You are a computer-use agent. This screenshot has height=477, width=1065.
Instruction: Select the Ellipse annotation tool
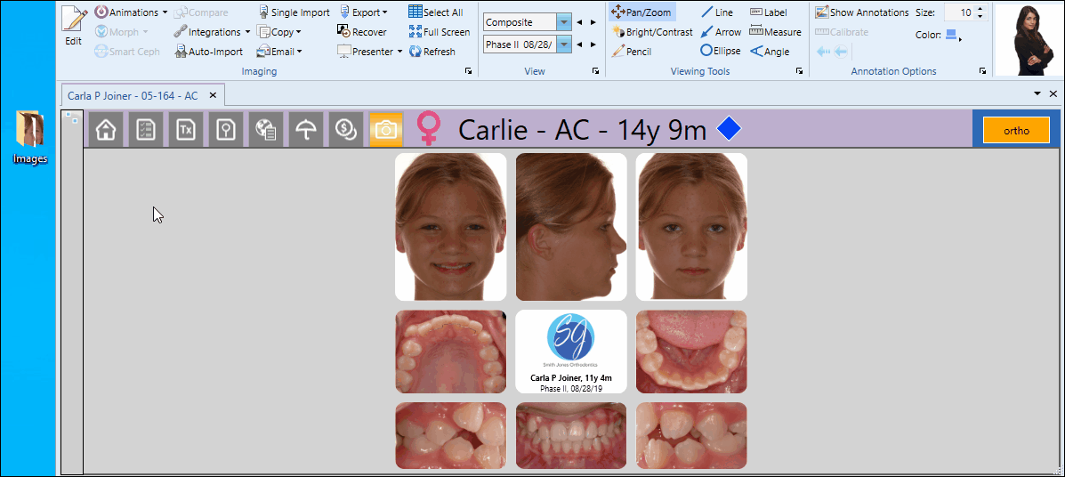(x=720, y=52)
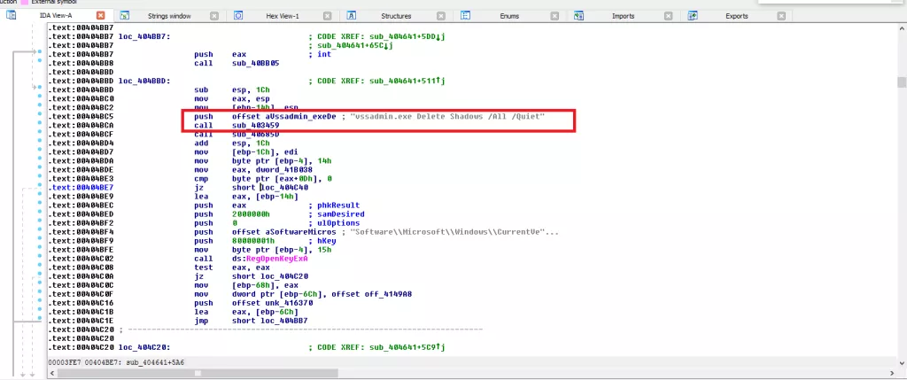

----

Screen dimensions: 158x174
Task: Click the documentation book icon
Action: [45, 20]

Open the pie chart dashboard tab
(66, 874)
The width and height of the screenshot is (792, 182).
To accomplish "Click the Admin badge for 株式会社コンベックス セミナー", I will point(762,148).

----

■ Problem to solve
Starting from the records above, filter out all lines except those containing the word "height".

■ Problem solution
You are a computer-use agent. This screenshot has height=477, width=1065.
The width and height of the screenshot is (792, 182).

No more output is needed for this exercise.